Als globales Unternehmen möchten wir immer von anderen Kulturen lernen. Welche Erfahrungen hast Du als queere Person am Arbeitsplatz in verschiedenen Ländern gemacht?
Die Situation von LGBTQI+ Menschen auf der ganzen Welt ist sehr unterschiedlich: In einigen Ländern ist es ganz normal, out zu sein, in anderen sind LGBTQI+ Menschen immer noch massiver Diskriminierung ausgesetzt und müssen ihre sexuelle Orientierung und Geschlechtsidentität geheim halten. Ich habe während meiner beruflichen Laufbahn in China, Indien, Singapur, Frankreich, den USA und anderen Ländern gelebt und dabei unterschiedliche Erfahrungen gemacht. In einigen Ländern habe ich es als schwierig empfunden, so out zu sein, wie ich es jetzt bin. Manchmal wusste nicht jeder in meiner Umgebung von mir. Insgesamt habe ich mich an manchen Orten unwohl gefühlt, auch wenn ich mich ein paar Menschen gegenüber dort geoutet habe.
Sicherlich gibt es Menschen in der Unternehmenswelt, die das Gefühl haben, dass es für sie nicht sicher ist, sich zu outen, oder die sich outen wollen, aber viele Zweifel haben – gibt es etwas, das Du ihnen raten möchtest?
Das ist eine sehr schwierige Frage, die individuelle Antworten erfordert, vor allem für Menschen aus Ländern, in denen ein Coming-out immer noch ein Problem oder vielleicht sogar illegal ist. Ich habe die Erfahrung gemacht, dass ich mich am wohlsten fühle und am wenigsten diskriminiert werde, wenn ich mich völlig offen zeige (und nicht nur selektiv). Wenn man sich jedoch in einem Umfeld befindet, in dem institutionelle Diskriminierung die Norm ist, ist es sehr schwer, out zu sein. Wenn man Gefahr läuft, angegriffen zu werden, verbal diskriminiert zu werden, sich von seiner Familie trennen zu müssen oder sogar bestraft zu werden, stellt sich für LGBTQI+ Menschen eine sehr schwierige und persönliche Frage, wie man damit umgeht.
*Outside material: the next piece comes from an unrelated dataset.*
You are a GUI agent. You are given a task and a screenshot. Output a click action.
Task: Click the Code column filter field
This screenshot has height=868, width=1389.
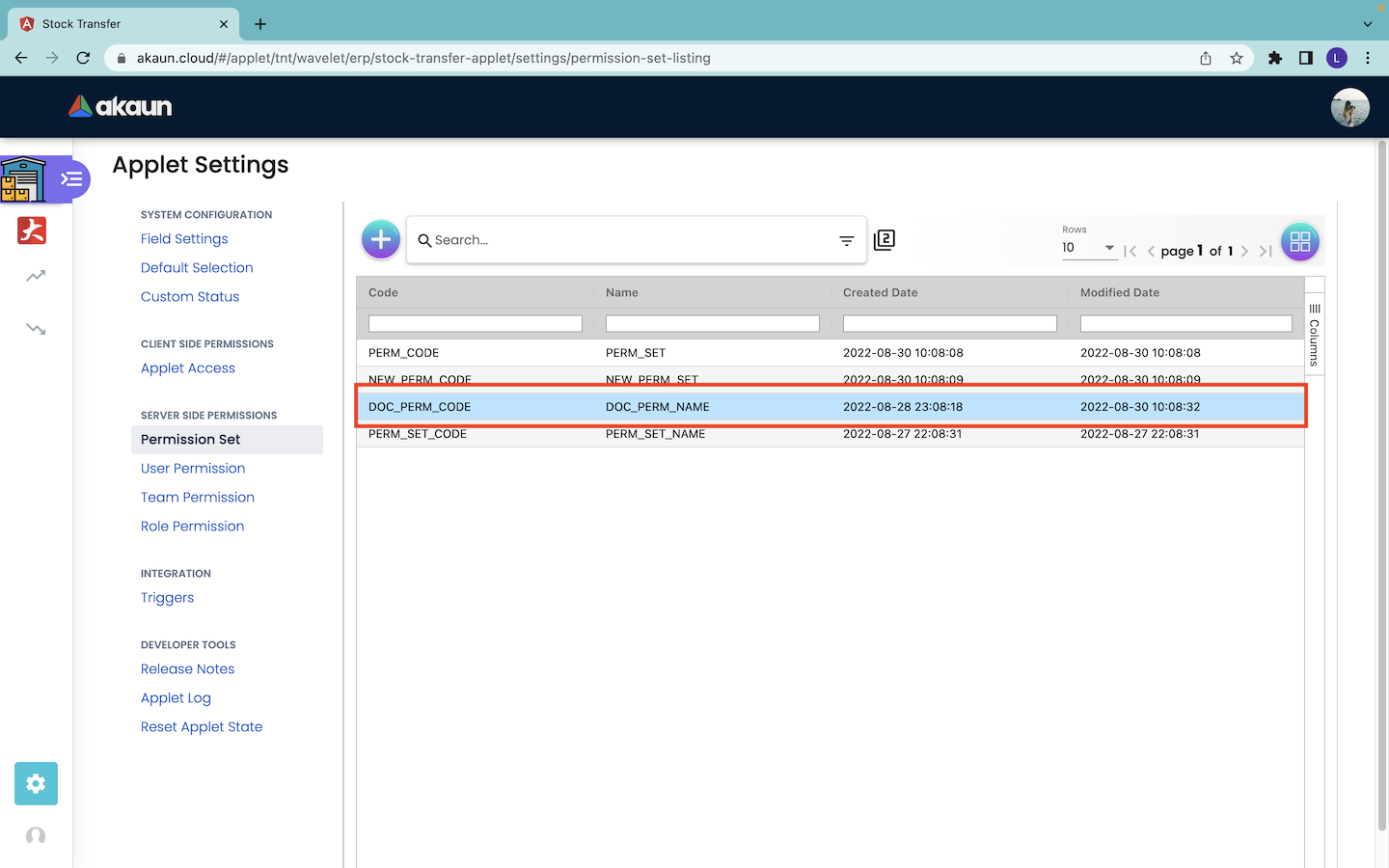(x=475, y=324)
Gibt es etwas, das Du Menschen mit auf den Weg geben möchtest, die darüber nachdenken, LGBTQI+ Kolleg:innen zu unterstützen und nicht wissen, wo sie anfangen sollen? Irgendwelche Tipps?
Schließt euch uns an! LGBTQI+ Initiativen brauchen Verbündete außerhalb unserer eigenen Netzwerke, um erfolgreich zu sein. Der Besuch einer Veranstaltung oder die Suche nach Kontakten zu Unternehmensinitiativen wie Colors of BSH kann ein Anfang sein. Zu uns kommen Kolleginnen und Kollegen, die zum Beispiel sagen: "Ich bin nicht schwul, aber mein Sohn ist es, und ich möchte dabei sein". Umso mehr freue ich mich, dass wir bei der BSH mit Carla Kriwet eine unterstützende Geschäftsführerin haben, die auch für die LGBTQI+ Ally Liste von PROUT AT WORK nominiert wurde.